The problem I’m attempting to address is that many websites don’t really describe themselves particularly well. As Steve Ballmer’s stage performance once illustrated, merely repeating a word doesn’t on its own make what you’re saying relevant to the term.

Another good example of how it falls short is PuTTY’s website, which will be used as a pilot case to improve.

It doesn’t really say things such as “download putty” or “putty website” with any particular frequency, and going by keywords alone it ends up fairly low in the rankings.

Trimming down the blurb of debug information that is output as a HTML comment adjacent to each search result, we find this next to the putty webpage for the search ‘download putty’:

keyword=download_putty, positions=[⠀⠀⠀⠀⡠⠀⠀], flags=[TfIdfHigh]
keyword=download, 	positions=[⠒⠀⠀⠀⡣⠀⠀], flags=[TfIdfHigh]
keyword=putty,		positions=[⡓⠠⡄⠀⡠⠀⠀], flags=[Title, Subjects, TfIdfHigh, NamesWords, UrlPath, UrlDomain]]

Output is abbreviated for the reader’s comprehension. We can see that the keyword “putty” lights up very strongly, but “download_putty” and “download” are much weaker. (UrlDomain appears because of an encoding bug that caused aliasing between Title and UrlDomain)

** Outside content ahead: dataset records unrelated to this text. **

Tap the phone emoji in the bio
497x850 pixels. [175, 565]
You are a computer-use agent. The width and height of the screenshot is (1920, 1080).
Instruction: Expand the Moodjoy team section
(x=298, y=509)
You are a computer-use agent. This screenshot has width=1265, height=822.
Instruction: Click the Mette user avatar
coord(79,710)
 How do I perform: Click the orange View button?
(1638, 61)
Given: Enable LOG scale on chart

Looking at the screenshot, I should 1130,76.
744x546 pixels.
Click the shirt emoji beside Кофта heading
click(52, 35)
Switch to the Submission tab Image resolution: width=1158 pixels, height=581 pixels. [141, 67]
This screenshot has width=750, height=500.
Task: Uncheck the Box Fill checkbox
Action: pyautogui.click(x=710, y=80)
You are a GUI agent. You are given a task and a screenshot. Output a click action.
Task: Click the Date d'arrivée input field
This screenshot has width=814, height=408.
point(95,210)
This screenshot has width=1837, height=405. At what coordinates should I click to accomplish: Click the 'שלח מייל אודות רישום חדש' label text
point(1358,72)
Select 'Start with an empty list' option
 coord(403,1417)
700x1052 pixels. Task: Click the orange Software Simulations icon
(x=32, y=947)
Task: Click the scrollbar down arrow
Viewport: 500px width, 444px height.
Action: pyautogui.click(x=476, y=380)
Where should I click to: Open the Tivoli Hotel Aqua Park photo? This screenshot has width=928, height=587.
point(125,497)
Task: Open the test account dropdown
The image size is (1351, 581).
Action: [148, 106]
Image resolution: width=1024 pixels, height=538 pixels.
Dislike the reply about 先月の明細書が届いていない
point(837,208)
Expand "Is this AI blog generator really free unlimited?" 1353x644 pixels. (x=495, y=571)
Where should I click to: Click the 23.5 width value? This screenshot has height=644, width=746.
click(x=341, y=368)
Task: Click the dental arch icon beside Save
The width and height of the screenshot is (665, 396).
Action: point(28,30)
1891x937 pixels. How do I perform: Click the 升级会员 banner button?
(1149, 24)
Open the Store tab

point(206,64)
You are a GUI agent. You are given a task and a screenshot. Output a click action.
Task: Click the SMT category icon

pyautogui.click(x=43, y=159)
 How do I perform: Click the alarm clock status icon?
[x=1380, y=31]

There’s reason to expect there’s a great abundance of links to this website with those types of keywords. In general we often describe the things we link to.

This is a well understood technique that has been used by search engines for quite some while, but it’s a bit finnicky and Marginalia Search has only sometimes, through great acts of hackery, used this supplemental source of keywords.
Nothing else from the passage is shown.